Thanks to AppMachine, you can now make your own iOS or Android app without learning a single line of code. This new web app will help you create a mobile application based on the content that you're already creating, such as your social media feed, blog, or YouTube account. Users can choose a theme and preview the app on their devices in real time, making changes and edits on the fly. AppMachine also helps with the app submission process, although that feature isn't yet available in the current beta version.
Upon logging into AppMachine, we were greeted with four demo applications: Cut it, Fitness, Ray Charles and Wedding. We could enter any of these apps and view the AppMachine dashboard, which had stats such as downloads and app activity, as well as the ability to preview and customize a pre-built application. We wanted to turn Laptopmag.com into a mobile application using AppMachine, so we clicked on the "Create new App" building block back on the home screen.
First, we were prompted to name our application then we entered in the Laptopmag.com URL. AppMachine immediately started crawling our website, searching for RSS feeds, links and social media sites. We were able to view its progress as our site was scanned, as we were shown the number of found content as each new piece was found.
The next step in the process was to choose a theme. Most of the themes were relatively similar, featuring a top banner or background image and a series of buttons. There were different motifs, such as a morning coffee theme or an image of the Empire State Building. We chose a relatively blank slate theme, which included a top banner with square buttons below.
The first thing we edited was the top banner image, replacing the generic grey image with the Laptopmag.com logo. The website only accepts JPEGs and PNGs, so our GIF file was initially rejected. We corrected the file type and were able to crop the image to the proper dimensions. AppMachine warned us not to upload an image that is smaller than 640 x 220 pixels, as the final result will be blurry.
The AppMachine app is built on "blocks," which refers to chunks of content such as a Twitter feed or a Google+ account. Blocks are represented as LEGO blocks and the app is built by stacking these LEGO blocks on top of each other. We clicked on the RSS block and entered in the URL for our news feed. We followed the same process with our Twitter account, Google+ and YouTube video stream.
In order to preview our application, we downloaded the AppMachine Previewer app on our iPhone and entered our account credentials. We were given a list of all the applications associated with our account, which included the demo apps, and clicked on Laptopmag.com. We were presented with a full mobile application, complete with content.

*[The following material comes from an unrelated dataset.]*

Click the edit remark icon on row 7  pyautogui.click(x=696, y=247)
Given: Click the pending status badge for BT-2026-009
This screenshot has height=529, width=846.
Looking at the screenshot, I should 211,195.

We were able to browse our most recent tweets and Google+ posts as well as browse each of our YouTube videos in an appealing shelf-like display. Unfortunately, we were unable to get the RSS block to work; we got an error that said "there are no articles" despite using the correct feed URL.
There are three different types of AppBuilder accounts: Gorgeous, Designer and Developer. Each gives slightly more control than the last. With a Gorgeous account, users can only use preset themes. A Designer has control over the individual colors of each element of their application, although this level of customization didn't work for us in this beta version. The Developer section also isn't available yet, but will allow users to add their own custom code and databases.
In later versions of AppMachine, users will also be able to submit their application to the Apple App Store or Google Play. This feature alone will eliminate many headaches in the app development process if it works correctly. The current version allowed us to upload icons, screen shots and enter all our app's information, but the final step which submits the apps to their respective app stores returns an error.
We found AppMachine fairly easy to use and were able to create a content-filled mobile app within minutes, rather than the weeks or months of development time it would take to code these apps ourselves. AppMachine also outputs completely native code, meaning the final product will be completely Objective-C for iOS apps and Java for Android, which many argue is better than a non-native HTML5 application.
AppMachine is good for users who are already creating content for the web, including bloggers, YouTube personalities and social media moguls. AppMachine won't let you create the next Angry Birds, but if you want to pull all your web content into a single place, AppMachine provides an easy solution.
These services, however, do come at a cost. There currently isn't a way to make a purchase and submit your app to the app stores, but we were told that prices will range between $500 to $2000, depending on the amount of customization required in the app. Compared to a mobile app development company, however, these prices are a pittance.